The trial of "Klara" began on 13 April 2021 at the Berlin Regional Court behind closed doors. As of 7 May 2021 no verdict had been given on the case.

==Far-right misinformation==
The day after the murder Berlin Police issued a press release about the killing but provided very few details for fear of jeopardising the criminal investigation. Soon after this the far-right started spreading misinformation about the murder and exploiting it to further their political cause, posting messages on Twitter and Facebook with hashtag #Keira blaming immigrants for the murder. Even though the perpetrator had not been identified they assumed that, since Keira had been stabbed to death, a non-German had done it because "no German could ever do such a thing". A link was also made to the murders of Maria Ladenburger and Mia Valentin. On 8 March 2018 the far-right Halle Leaks website claimed without any evidence that the perpetrator was a refugee and described the murder as "Kandel 2.0", a reference to the murder of Mia Valentin in Kandel. The far-right PI News blog claimed on 9 March 2018 that Keira was the victim of "adolescent migrants" admitted early to accelerate population replacement, a core far-right conspiracy theory. The far-right journalist David Berger published a post on his Philosophia perennis blog blaming the opening of the borders to refugees for a "knife epidemic" and that young people were being "slaughtered in a bestial manner. On 12 March 2018 the far-right Alternative for Germany (AfD) posted a graphic on Facebook with the title "KNIFE EPIDEMIC RAMPANT" which listed 11 crimes involving knives, including Keira's murder, and blaming them on Turks, Kurds, Chechens, Afghans, Eritreans, Gambians and Syrians. In fact, only five of the crimes were committed by foreigners but nevertheless the post was shared almost 3,000 times.

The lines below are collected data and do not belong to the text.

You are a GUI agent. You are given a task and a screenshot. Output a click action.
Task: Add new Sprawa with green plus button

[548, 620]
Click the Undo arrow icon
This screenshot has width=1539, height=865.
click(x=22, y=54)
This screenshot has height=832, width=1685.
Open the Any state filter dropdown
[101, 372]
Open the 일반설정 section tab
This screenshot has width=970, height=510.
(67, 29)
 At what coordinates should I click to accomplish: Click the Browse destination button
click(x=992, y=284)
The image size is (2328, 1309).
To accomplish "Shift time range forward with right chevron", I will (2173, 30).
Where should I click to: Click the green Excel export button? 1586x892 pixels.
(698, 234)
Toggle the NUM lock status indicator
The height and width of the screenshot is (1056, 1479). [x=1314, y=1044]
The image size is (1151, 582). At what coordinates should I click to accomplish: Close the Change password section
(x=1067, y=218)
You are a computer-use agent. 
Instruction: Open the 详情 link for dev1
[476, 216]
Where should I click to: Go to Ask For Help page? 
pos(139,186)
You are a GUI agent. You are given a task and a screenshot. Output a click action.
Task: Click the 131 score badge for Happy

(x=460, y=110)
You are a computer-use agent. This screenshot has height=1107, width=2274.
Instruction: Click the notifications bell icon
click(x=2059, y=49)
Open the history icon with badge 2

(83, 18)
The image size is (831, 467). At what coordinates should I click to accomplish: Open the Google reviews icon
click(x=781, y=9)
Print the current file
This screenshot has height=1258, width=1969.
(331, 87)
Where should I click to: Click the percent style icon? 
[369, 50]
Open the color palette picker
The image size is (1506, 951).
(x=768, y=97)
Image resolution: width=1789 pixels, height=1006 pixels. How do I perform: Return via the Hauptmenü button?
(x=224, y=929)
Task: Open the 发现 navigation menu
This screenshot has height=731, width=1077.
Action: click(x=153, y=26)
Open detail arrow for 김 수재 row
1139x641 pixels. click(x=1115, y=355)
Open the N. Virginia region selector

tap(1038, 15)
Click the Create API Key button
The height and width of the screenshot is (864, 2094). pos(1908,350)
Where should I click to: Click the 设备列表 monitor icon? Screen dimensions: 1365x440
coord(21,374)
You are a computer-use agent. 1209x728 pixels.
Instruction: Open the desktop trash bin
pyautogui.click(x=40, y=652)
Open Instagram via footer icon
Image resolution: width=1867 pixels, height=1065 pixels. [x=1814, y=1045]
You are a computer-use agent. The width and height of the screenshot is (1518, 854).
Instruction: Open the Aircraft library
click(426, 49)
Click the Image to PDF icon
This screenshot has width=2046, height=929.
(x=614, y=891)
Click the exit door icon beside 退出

On 11 March 2018 Berlin Police announced that they had arrested a suspect but again provided very few details. In accordance with German Press Council guidelines, they didn't disclose the suspect's ethnic or religious background. This is resulted in further rumours on social media about the perpetrator, such as that he was an asylum seeker from Afghanistan. The far-right Compact magazine claimed that the rumours were justified due to the police's refusal to give further information. After the arrest Gunnar Lindemann, an AfD member of the Abgeordnetenhaus of Berlin, tweeted asking why the police weren't providing further details such as the origin of the perpetrator. Similar sentiments were posted by lawyer and AfD member Maximilian Krah. Lindemann was supported by Julian Reichelt, editor-in-chief of the right-wing Bild newspaper.

One of the main propagators of the misinformation was Lutz Bachmann, convicted criminal and founder of the far-right anti-Islamic Pegida group. On 12 March 2018 Bachmann posted a message online, falsely claiming he knew the identity of the murderer whom he labelled a "beast from the Caucasus", a "Chechen Muslim" and a "former refugee". Bachmann even posted a picture of a boy, his name and Facebook profile. The boy had no connection to the murder and, in an unusual move, Berlin Police were compelled to respond to Bachmann's post which they described as fake news. A police spokesperson told the media that they had "never experienced a murder case being politically exploited in such a way". Bachmann deleted the post but the police subsequently launched an investigation against Bachmann and others for slander, false accusation and incitement. The boy who had been deliberately and falsely doxed by Bachmann deleted his Facebook account but months after the incident his personal information including his full name and photograph were still online.

Even after the murderer's identity had been revealed the far-right wouldn't accept that the murder was committed by a German. Keira's gravestone was vandalised with graffiti describing her killer as "Russian".